More recently, the difference has signaled that borrowers’ relatively strong appetite for mortgages is outpacing the industry’s ability to make them. Many lenders scaled back last year as mortgage demand dropped, so the current demand is stretching their capacity.

“When the spreads widen, the banks make more money and the borrowers don’t get as low of a rate as they otherwise would have,” said Walt Schmidt, who oversees mortgage strategies at FTN Financial, a broker dealer.

The relationship can quickly flip if lenders have to compete more for business, he said, giving consumers the upper hand. That happened a few weeks ago when Treasury rates jumped and the gap with mortgage rates narrowed.

The current gap indicates that mortgage lenders don’t have to lower the rates they offer as much to win business. Many say they are seeing bumper demand for mortgages, even without dropping the rates they offer in lockstep with Treasury yields. Though home sales have been lackluster, many borrowers who took out mortgages at higher rates last year have been refinancing.

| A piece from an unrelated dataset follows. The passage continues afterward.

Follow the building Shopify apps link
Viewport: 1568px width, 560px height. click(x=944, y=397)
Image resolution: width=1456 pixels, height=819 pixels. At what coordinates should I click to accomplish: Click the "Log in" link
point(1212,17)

When lenders charge higher rates, they typically earn more on each loan, a trend that could boost third-quarter earnings. The major banks with large mortgage businesses, including JPMorgan Chase & Co. and Wells Fargo & Co., are scheduled to report next week.

Mortgage rates rose throughout much of last year, shrinking the refinancing demand, and many lenders had to trim their operations and lay off staff. Even though rates have reversed course this year, so far they have been reluctant to hire again en masse.

“If rates stay low, they will start hiring people, but they can’t do that overnight, nor do they want to,” said John Kerschner, head of U.S. securitized products at Janus Henderson Investors. “What they do is they basically manage that supply by not lowering their rates nearly as much.“

Another factor that is keeping mortgage rates relatively high compared with Treasury yields: Investors are demanding more income on securities backed by these mortgages. When rates fall, more people refinance their homes and pay off their existing mortgages, which means the investors in mortgage-backed securities lose part of their income stream.

To make up for that, investors tend to demand higher returns on the mortgage securities. That, in turn, slows the fall in mortgage rates because investors can make more when rates are higher.